Выбрать главу

— Почему?

— Потому что у меня их подцепили ласточки.

— Неправда.

— Дай теперь петь старому дубу. Слушай.

Ветер, обвевавший эту величественную старость, успел пронестись над унылыми серыми морскими берегами, над ломками мела и гипса, над огромными пространствами, не знающими тени, над обрывистыми рвами, над всей безнадежной картиной бесплодной земли, которая в эту летнюю знойную пору жарким кольцом окружала город. Время от времени казалось, будто ветер несет с собой прах из погребальной урны. Казалось, будто он несет с собой неземную грусть последнего пути, последнего привета, которая разлита в изображениях на урнах, стоящих в подземельях. Ване приходил на память молодой всадник, скачущий в Ад, закутанный в плащ и прикрывающий концом его немые уста свои; у поводьев его лошади летит крылатый Гений, а навстречу идут Маны.

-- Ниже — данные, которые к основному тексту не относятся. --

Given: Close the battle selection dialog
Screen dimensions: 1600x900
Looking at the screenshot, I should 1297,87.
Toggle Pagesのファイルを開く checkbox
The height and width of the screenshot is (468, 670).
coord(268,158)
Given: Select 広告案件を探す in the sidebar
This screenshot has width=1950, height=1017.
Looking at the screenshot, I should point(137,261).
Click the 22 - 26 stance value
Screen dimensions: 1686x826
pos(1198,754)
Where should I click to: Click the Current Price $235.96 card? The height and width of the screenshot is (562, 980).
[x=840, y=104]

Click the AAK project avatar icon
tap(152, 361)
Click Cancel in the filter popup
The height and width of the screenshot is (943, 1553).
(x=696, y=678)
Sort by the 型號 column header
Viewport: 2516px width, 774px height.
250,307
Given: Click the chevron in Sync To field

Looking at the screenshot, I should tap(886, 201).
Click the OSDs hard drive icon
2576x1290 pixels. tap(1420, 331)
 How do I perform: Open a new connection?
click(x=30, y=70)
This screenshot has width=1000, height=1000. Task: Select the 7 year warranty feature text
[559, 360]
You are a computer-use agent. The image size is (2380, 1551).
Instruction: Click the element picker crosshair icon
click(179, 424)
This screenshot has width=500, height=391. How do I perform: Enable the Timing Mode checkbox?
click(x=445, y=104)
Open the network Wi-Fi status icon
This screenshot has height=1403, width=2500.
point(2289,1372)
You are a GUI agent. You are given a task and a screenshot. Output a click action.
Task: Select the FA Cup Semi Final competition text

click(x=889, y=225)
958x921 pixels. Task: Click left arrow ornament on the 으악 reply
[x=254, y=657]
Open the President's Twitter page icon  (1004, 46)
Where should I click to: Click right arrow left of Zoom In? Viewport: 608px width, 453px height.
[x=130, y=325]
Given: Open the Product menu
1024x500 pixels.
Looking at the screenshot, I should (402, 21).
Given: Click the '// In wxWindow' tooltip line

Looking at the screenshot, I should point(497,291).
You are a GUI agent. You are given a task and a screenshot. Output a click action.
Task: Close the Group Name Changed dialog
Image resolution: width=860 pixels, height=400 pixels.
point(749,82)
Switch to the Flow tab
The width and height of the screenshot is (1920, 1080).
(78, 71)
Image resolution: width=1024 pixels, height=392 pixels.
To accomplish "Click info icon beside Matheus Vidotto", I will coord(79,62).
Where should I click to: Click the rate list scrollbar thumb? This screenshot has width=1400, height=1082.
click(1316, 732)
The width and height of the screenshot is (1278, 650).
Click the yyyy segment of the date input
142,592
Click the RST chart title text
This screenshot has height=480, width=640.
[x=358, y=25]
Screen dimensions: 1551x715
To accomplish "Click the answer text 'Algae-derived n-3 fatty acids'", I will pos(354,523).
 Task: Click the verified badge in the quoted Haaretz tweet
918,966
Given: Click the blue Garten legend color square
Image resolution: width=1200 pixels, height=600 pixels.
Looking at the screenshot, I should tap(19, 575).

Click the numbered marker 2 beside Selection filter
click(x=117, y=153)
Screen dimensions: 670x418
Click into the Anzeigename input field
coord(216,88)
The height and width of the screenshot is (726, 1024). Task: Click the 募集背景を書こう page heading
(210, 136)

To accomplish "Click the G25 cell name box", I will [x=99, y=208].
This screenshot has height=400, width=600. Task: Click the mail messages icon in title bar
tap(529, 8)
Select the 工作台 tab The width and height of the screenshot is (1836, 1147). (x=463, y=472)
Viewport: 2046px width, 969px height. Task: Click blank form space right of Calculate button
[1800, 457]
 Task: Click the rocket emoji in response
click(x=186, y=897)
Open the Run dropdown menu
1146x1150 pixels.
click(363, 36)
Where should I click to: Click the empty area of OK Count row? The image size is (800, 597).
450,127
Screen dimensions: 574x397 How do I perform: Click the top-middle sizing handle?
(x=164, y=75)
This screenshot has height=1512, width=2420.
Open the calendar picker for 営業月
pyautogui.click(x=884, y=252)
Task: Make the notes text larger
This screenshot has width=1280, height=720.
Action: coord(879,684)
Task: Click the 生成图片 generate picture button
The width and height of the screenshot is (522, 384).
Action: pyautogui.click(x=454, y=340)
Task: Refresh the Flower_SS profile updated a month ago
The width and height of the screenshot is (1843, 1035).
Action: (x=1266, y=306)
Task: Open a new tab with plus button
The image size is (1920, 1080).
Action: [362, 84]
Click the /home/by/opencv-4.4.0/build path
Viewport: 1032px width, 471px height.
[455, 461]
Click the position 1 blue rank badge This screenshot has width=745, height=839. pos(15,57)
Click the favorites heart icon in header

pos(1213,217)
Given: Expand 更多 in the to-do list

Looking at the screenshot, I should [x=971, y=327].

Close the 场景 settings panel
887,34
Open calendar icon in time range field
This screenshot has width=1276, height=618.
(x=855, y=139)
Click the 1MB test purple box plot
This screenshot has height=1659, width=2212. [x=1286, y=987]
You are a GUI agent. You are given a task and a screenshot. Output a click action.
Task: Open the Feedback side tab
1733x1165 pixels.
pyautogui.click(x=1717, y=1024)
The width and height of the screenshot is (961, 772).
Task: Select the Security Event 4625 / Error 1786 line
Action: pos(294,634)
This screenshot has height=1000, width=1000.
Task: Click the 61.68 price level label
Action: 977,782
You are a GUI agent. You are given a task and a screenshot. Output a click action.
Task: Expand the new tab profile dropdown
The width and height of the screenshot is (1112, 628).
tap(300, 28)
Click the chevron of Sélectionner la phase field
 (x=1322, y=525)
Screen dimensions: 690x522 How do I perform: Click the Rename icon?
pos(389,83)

— Когда Иза вернется? — спросила недовольным голосом Лунелла.

— Не знаю.

— Куда она уехала?

— Она мне не сказала.

— Ты, наверное, знаешь, Мориччика.

— Говорю тебе, что не знаю.

— В этом году она не повезет нас на море?

— По-видимому, нет.

— Мы останемся здесь все лето?

— Возможно, что так.

— Но ты ничего не знаешь наверное?

— Не знаю.

— Она поссорилась с тобой?

— Напрасно ты так думаешь.

— Она стала нехорошая.

— Ты думаешь?

— Вот тебе наседка из Монте-Вольтрайо.

И из рук маленькой волшебницы в руки Ваны упала только что выполненная фантазия, изображавшая комья снегу над костром.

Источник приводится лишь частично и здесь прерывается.